◆ WHAT IS BEING ASKED ◆
From the line with "Given: Click minus" to the line with "Viewport: 868px width, 434px height.", output every line below exactly, both ends included. Skip the pictures.

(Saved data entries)
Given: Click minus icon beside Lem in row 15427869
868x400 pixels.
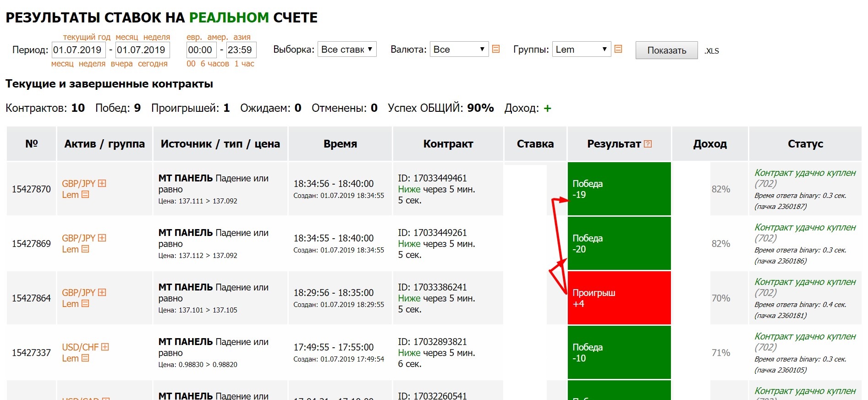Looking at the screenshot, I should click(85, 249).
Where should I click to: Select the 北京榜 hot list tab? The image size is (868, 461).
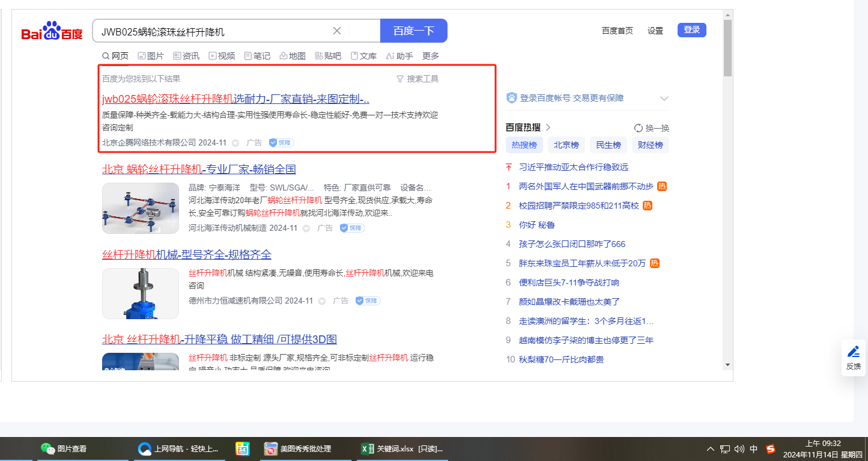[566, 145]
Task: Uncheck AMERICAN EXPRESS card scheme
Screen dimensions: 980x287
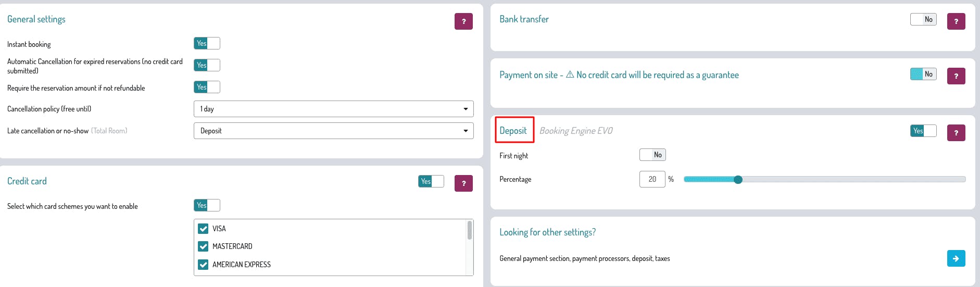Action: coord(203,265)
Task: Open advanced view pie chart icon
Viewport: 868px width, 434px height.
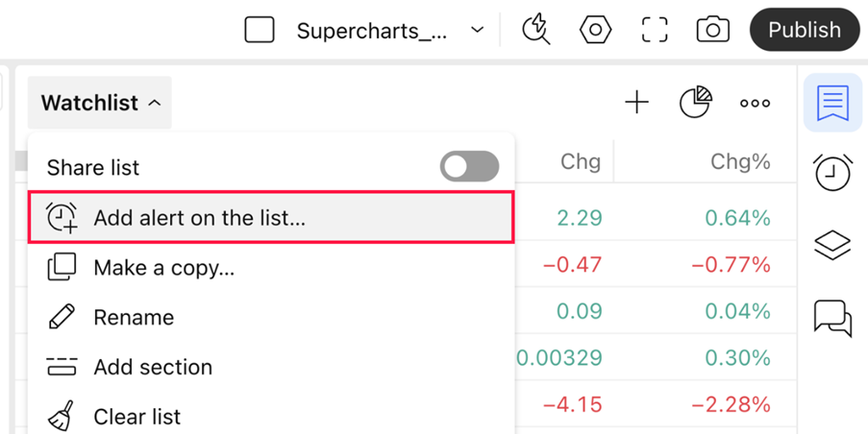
--
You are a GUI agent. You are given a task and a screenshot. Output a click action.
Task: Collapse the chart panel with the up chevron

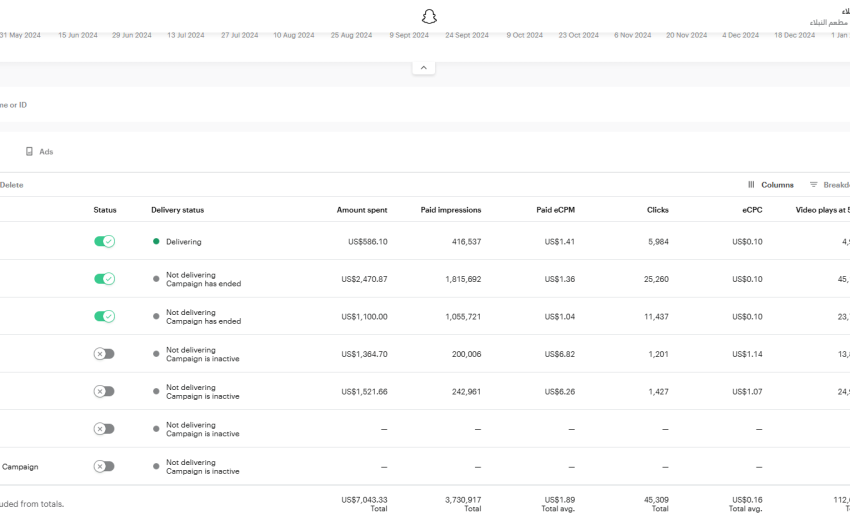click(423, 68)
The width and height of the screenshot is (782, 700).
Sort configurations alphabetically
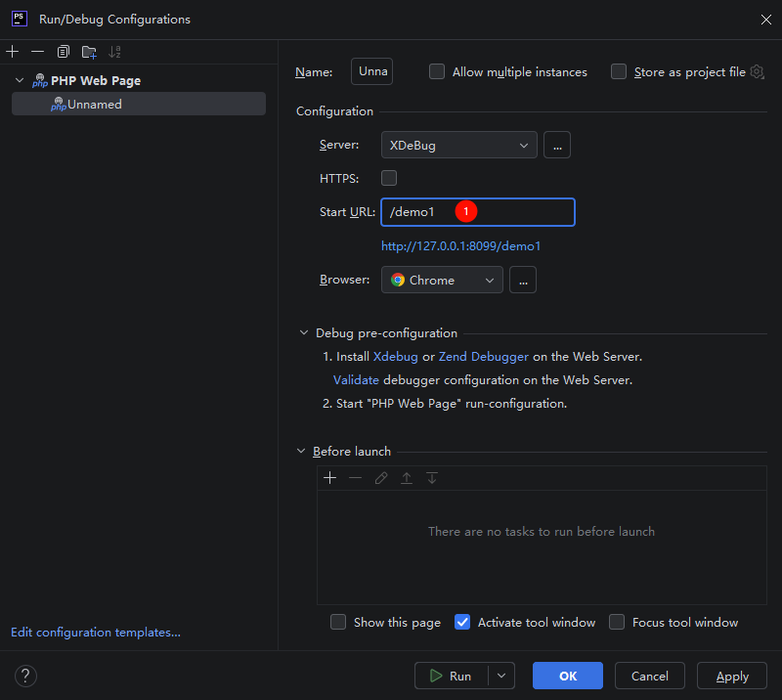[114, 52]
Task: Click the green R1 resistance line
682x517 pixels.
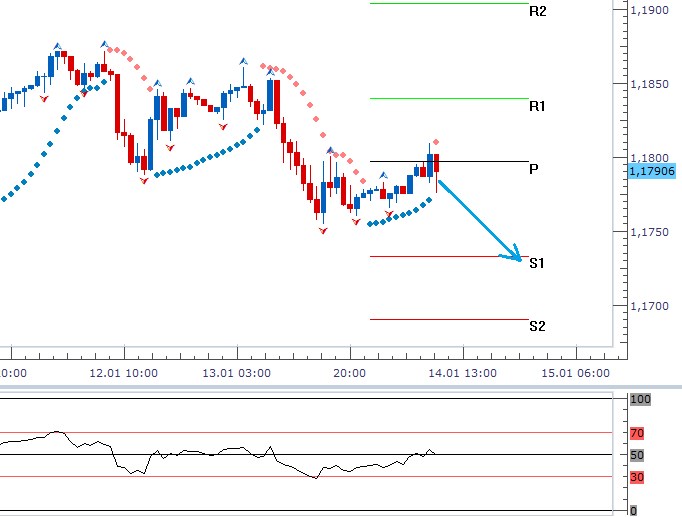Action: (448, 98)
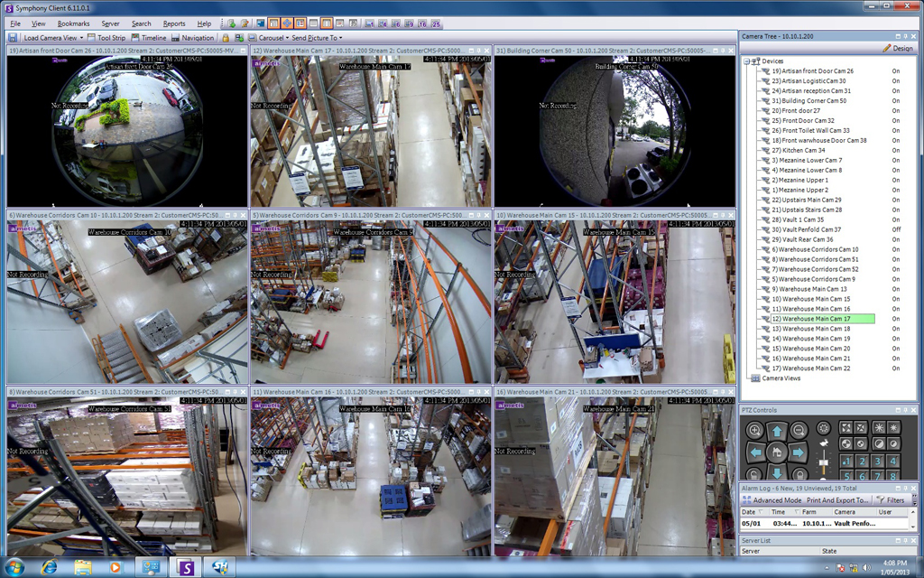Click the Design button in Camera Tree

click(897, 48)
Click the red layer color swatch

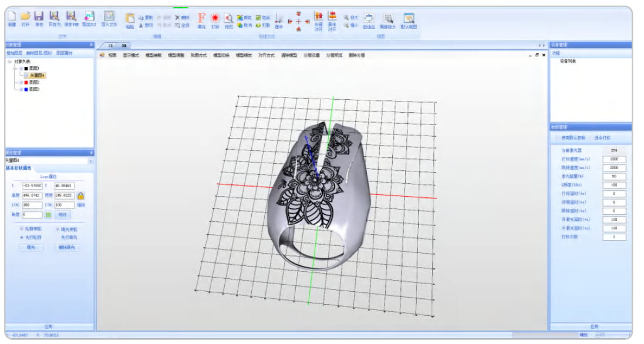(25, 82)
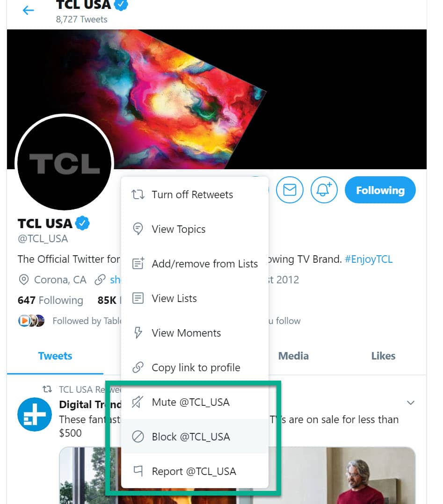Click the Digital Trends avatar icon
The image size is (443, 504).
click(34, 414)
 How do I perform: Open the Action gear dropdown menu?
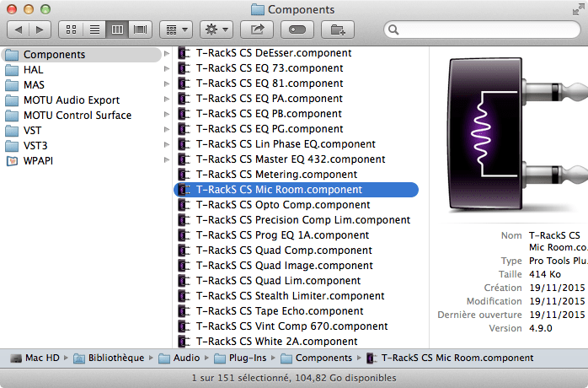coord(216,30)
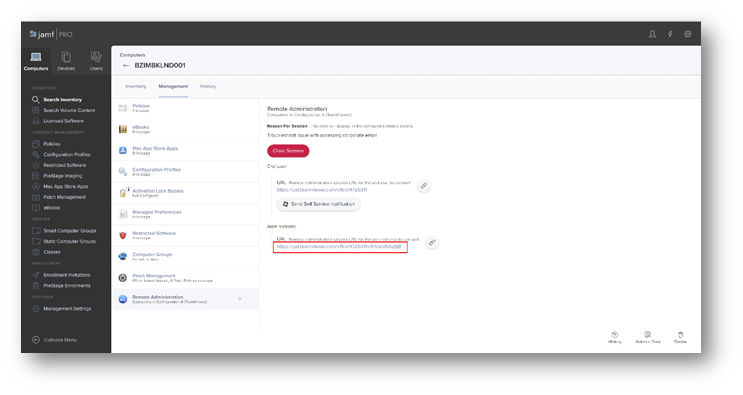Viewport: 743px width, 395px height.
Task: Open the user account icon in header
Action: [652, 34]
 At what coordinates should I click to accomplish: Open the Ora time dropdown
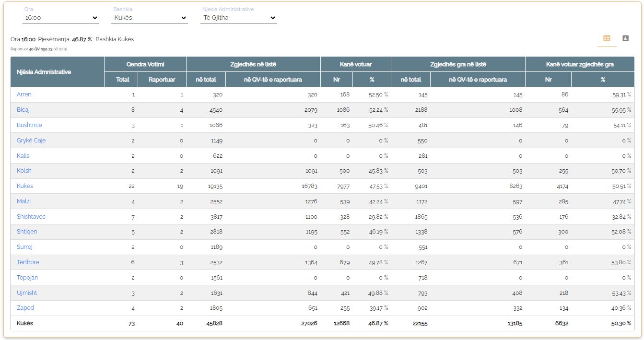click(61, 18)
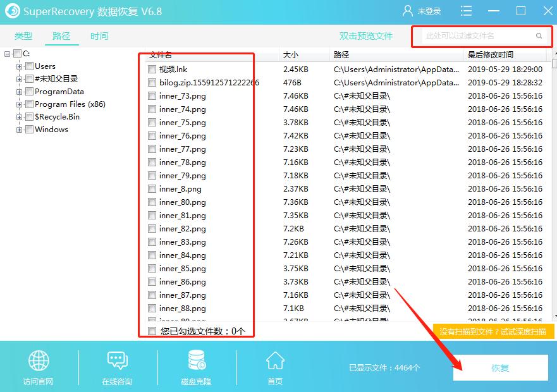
...
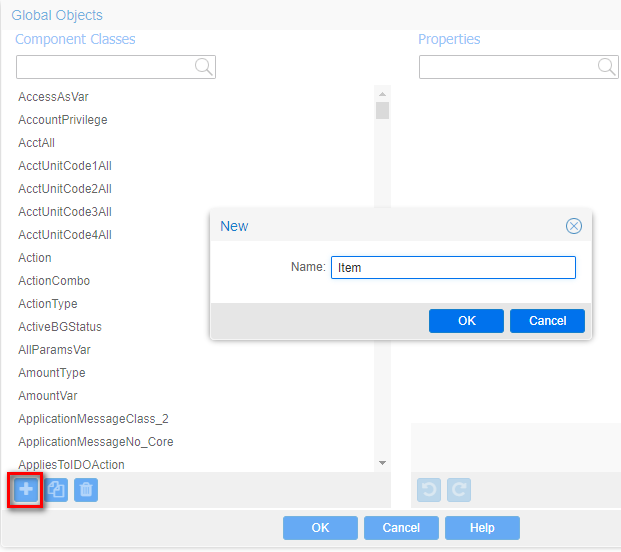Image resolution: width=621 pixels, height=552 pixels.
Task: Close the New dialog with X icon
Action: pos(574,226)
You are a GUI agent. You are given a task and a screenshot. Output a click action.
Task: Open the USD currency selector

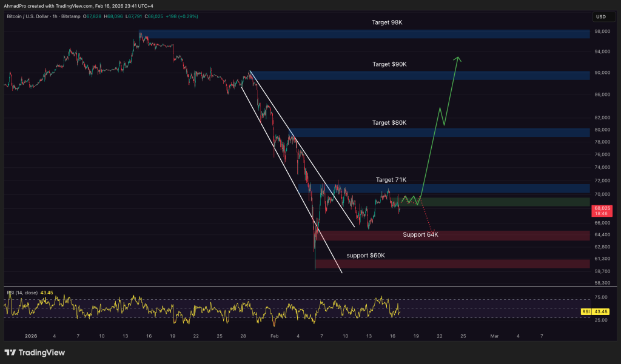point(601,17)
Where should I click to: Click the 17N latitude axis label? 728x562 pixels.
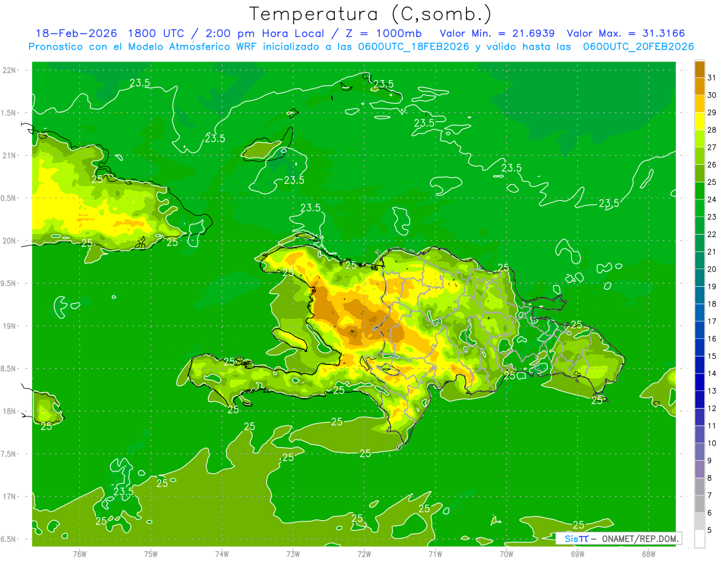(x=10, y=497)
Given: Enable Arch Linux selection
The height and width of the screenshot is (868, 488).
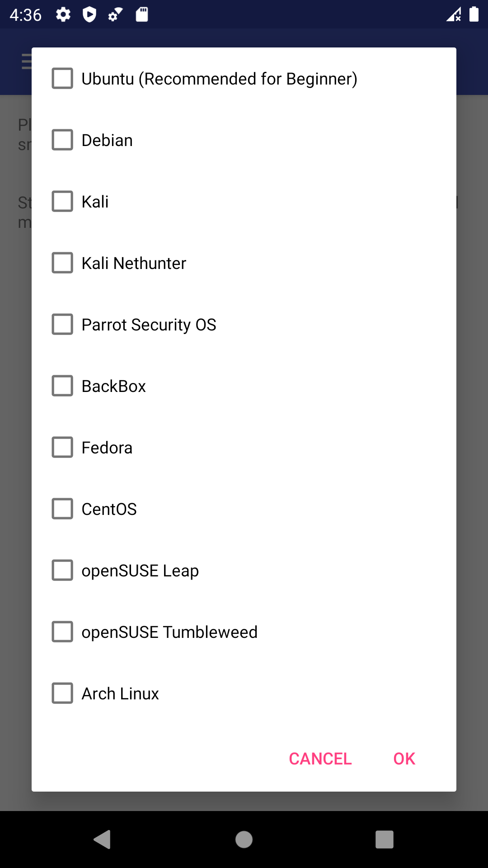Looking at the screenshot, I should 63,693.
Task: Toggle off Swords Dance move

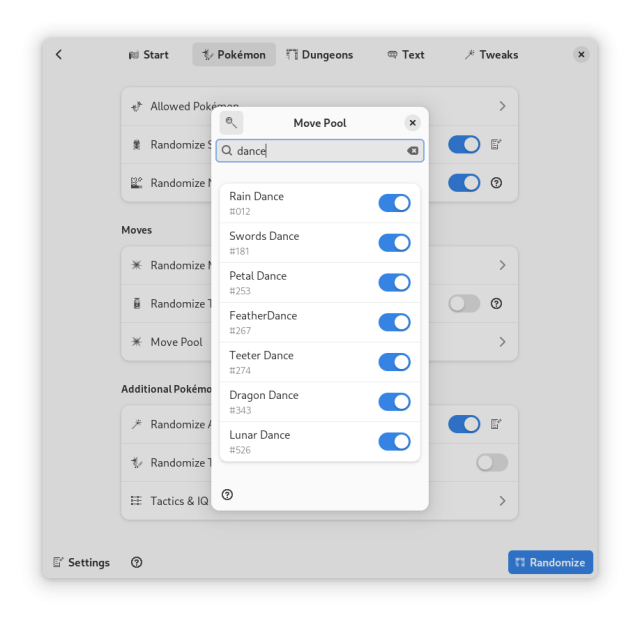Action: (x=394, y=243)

◆ EXERCISE ANSWER ◆
Given: Click minus icon beside Lem in row 15427869
868x400 pixels.
Looking at the screenshot, I should click(85, 249).
Where should I click to: Select the 北京榜 hot list tab? The image size is (868, 461).
[566, 145]
Task: Uncheck AMERICAN EXPRESS card scheme
Screen dimensions: 980x287
Action: coord(203,265)
Task: Open advanced view pie chart icon
Viewport: 868px width, 434px height.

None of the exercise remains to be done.